Home > christianity, exegesis, religion, us society > American Christianity and the pointless source of division, Part 2

American Christianity and the pointless source of division, Part 2

October 10, 2010

To recap the division was by theology, and was summed up in The Economist article in this way;

Calvinism emphasises that Jesus died only for the elect; Baptists believe Jesus died for everyone. Baptists, by definition, believe that baptism must be an informed choice by the individual, therefore limited to adults; Calvinists believe infants may be baptised. Calvinists think that God selects certain people for damnation; Baptists are more easy-going.

Jesus died only for the elect? A very restrictive sentiment can be attached to that theology. One which does not measure up when taking the Biblical text as a whole into consideration. The Calvinists and Baptists are denominations, or theological traditions of Christianity, there must be a return to a true theology of the Bible by studying it in the most scientific, logical and critical way possible. That type of reading, especially of religious documents is called exegesis, and it is underpinned by historical-critical methodologies.

The exegesis of ancient literature including the Bible helps illuminate the origin, nature, and reliability of the ancient history, people and places described. There are many criticisms differing in the types of substantive knowledge that is used to facilitate Biblical exegesis. There is philological criticism dealing with writing style and grammar, literary criticism tries to deduce original authorship and audience. Redaction criticism analyzes the way the author structures the narrative for theological goals (significantly used within Christian theology) and form criticism which presupposes the Bible as written through a revered oral tradition passed down for generations. In their cohesive form they are called Biblical criticisms. When applied in the process of exegesis incorporation of many scientific disciplines help maintain and thus constitutes a historical-critical or historical-grammatical Biblical exegesis.
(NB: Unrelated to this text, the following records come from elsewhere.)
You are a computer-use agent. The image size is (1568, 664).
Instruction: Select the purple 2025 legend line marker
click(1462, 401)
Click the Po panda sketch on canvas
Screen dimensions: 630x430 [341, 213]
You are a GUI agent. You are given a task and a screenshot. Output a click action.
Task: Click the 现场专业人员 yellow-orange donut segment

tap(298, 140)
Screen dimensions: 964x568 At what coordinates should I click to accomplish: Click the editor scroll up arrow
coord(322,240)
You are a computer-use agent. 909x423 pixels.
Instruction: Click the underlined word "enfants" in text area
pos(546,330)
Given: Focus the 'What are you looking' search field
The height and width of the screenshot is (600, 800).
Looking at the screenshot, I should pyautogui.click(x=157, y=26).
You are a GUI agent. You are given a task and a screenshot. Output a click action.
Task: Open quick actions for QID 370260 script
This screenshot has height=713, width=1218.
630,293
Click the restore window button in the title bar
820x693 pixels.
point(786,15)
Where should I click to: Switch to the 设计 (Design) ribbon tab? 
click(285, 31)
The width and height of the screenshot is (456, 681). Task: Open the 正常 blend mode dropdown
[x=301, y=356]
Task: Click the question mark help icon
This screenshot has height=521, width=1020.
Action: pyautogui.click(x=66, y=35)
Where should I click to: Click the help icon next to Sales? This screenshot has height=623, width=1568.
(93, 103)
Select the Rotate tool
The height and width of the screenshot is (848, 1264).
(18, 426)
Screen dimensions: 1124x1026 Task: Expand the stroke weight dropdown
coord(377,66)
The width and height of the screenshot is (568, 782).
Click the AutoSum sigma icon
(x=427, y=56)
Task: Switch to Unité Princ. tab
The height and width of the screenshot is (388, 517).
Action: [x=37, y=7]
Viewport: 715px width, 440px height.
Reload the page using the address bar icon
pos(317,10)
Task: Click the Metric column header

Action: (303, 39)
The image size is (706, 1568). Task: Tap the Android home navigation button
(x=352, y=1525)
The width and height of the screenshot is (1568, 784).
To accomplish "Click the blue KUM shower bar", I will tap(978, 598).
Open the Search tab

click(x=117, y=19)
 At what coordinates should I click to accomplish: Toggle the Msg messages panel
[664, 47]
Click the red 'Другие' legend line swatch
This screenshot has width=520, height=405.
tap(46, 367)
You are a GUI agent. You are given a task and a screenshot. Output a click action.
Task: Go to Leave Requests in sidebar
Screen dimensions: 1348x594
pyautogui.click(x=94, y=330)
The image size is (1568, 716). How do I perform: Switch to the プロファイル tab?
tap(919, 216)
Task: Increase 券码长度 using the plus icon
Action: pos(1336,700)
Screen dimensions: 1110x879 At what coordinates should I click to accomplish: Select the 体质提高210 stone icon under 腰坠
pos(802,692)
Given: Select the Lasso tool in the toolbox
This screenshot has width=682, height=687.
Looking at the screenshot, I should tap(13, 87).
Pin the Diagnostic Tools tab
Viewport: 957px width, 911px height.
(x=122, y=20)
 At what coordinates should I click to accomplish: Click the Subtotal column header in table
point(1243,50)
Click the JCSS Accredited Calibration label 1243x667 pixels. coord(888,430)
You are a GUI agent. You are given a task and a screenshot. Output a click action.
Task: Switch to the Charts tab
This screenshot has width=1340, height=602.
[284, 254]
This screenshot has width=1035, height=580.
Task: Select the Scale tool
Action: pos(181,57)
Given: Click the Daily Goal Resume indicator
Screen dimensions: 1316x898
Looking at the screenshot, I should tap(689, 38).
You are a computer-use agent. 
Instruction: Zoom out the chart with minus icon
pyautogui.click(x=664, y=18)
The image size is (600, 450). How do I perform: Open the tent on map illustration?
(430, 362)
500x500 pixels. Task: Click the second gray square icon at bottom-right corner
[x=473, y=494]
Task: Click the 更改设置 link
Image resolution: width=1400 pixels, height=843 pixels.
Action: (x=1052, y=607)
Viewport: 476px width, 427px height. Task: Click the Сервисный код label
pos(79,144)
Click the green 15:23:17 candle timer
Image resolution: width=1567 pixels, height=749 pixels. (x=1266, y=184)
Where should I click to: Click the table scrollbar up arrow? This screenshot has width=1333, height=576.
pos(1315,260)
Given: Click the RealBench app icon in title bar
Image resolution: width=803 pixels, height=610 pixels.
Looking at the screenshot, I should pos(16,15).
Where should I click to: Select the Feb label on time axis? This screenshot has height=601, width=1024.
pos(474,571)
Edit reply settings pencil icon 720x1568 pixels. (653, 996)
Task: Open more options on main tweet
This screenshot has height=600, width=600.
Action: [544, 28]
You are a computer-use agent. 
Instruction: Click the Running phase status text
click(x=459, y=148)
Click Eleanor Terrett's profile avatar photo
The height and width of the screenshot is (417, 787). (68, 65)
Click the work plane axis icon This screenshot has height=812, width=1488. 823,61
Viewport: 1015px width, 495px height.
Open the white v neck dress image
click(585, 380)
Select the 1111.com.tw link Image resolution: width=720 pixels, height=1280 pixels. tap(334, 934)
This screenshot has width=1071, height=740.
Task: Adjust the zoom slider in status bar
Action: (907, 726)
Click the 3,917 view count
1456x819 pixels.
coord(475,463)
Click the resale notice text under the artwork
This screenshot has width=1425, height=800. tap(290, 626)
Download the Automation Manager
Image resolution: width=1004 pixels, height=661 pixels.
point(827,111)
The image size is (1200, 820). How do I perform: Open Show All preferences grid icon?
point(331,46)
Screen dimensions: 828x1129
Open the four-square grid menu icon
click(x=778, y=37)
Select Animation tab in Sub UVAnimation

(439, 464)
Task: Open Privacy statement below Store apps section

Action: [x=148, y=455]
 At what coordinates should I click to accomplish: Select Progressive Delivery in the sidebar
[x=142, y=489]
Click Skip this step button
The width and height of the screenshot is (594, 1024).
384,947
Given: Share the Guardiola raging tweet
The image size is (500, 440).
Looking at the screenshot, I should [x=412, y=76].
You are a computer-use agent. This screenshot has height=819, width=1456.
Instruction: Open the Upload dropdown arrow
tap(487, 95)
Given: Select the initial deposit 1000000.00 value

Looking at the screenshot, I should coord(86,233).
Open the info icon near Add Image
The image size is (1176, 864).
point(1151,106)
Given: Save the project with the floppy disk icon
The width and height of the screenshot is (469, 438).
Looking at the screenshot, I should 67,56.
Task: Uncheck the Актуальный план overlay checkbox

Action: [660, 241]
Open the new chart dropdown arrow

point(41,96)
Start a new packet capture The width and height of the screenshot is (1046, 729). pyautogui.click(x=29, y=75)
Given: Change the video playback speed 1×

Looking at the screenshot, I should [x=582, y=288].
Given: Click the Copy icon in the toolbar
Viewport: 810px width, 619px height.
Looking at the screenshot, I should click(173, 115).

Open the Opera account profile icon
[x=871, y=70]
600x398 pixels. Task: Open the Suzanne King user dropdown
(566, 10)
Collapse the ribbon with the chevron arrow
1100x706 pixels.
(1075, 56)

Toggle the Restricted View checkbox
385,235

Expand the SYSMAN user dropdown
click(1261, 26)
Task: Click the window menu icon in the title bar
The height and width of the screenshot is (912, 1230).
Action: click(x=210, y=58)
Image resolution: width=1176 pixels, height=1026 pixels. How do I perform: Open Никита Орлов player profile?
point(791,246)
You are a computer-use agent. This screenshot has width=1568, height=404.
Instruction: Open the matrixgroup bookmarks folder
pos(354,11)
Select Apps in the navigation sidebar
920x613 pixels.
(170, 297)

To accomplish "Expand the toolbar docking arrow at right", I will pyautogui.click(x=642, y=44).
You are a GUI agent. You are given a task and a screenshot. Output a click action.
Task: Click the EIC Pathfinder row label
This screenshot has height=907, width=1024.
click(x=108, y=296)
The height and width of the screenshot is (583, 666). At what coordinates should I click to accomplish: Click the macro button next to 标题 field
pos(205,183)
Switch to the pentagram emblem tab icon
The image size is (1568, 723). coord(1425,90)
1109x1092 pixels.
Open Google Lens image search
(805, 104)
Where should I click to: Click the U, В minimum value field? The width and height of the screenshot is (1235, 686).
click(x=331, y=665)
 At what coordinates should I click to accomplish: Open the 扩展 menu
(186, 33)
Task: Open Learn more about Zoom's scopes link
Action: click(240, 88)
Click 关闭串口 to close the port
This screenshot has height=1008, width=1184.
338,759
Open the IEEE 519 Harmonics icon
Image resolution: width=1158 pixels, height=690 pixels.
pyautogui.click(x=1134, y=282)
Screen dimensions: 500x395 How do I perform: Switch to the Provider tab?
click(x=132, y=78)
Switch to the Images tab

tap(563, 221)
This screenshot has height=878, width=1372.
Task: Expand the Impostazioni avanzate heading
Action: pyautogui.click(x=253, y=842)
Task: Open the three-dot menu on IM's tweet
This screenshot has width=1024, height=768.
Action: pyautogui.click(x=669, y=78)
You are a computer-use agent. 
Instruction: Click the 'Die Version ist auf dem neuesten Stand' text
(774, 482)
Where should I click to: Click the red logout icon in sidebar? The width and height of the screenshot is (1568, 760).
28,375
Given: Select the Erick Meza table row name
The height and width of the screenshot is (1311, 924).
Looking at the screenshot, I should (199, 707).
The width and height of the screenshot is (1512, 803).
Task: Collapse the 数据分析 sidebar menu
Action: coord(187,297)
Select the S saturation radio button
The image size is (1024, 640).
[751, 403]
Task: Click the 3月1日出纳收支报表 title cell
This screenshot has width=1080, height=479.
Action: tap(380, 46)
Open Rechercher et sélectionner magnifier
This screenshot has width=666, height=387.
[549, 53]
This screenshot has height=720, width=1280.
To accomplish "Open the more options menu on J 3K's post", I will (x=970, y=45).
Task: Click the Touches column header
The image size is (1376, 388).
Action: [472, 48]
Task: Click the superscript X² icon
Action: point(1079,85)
The historical-critical interpretation allows the text to speak for itself and is an important way of reading ancient documents that first and foremost considers immediate contextual surroundings of a specific verse or verses in question. As scope widens study of many other historical contexts based in the authors, not readers, contemporary generation occurs. This imparts a great need for a varied spectrum of knowledge bases that can be pulled from and utilized when the comparison of the various contexts is done. This includes detailed research into the culture of the author, scientific discoveries, laws and theories, social structures as well as political and economic surroundings. In short the socio-historical contexts of the author are used by a skilled exegete or student of Scripture as a determining factor in deriving accurate interpretation. The critical investigation into the author of a text can sometimes be referred to as background studies. The ultimate goal of the historical-critical exegesis is to eliminate potential for eisegesis.

The 5 main points of Calvinism are;

  1. Total Depravity
  2. Unconditional Election
  3. Limited Atonement
  4. Irresistible Grace
  5. Perseverance of the Saints (also called Eternal Security)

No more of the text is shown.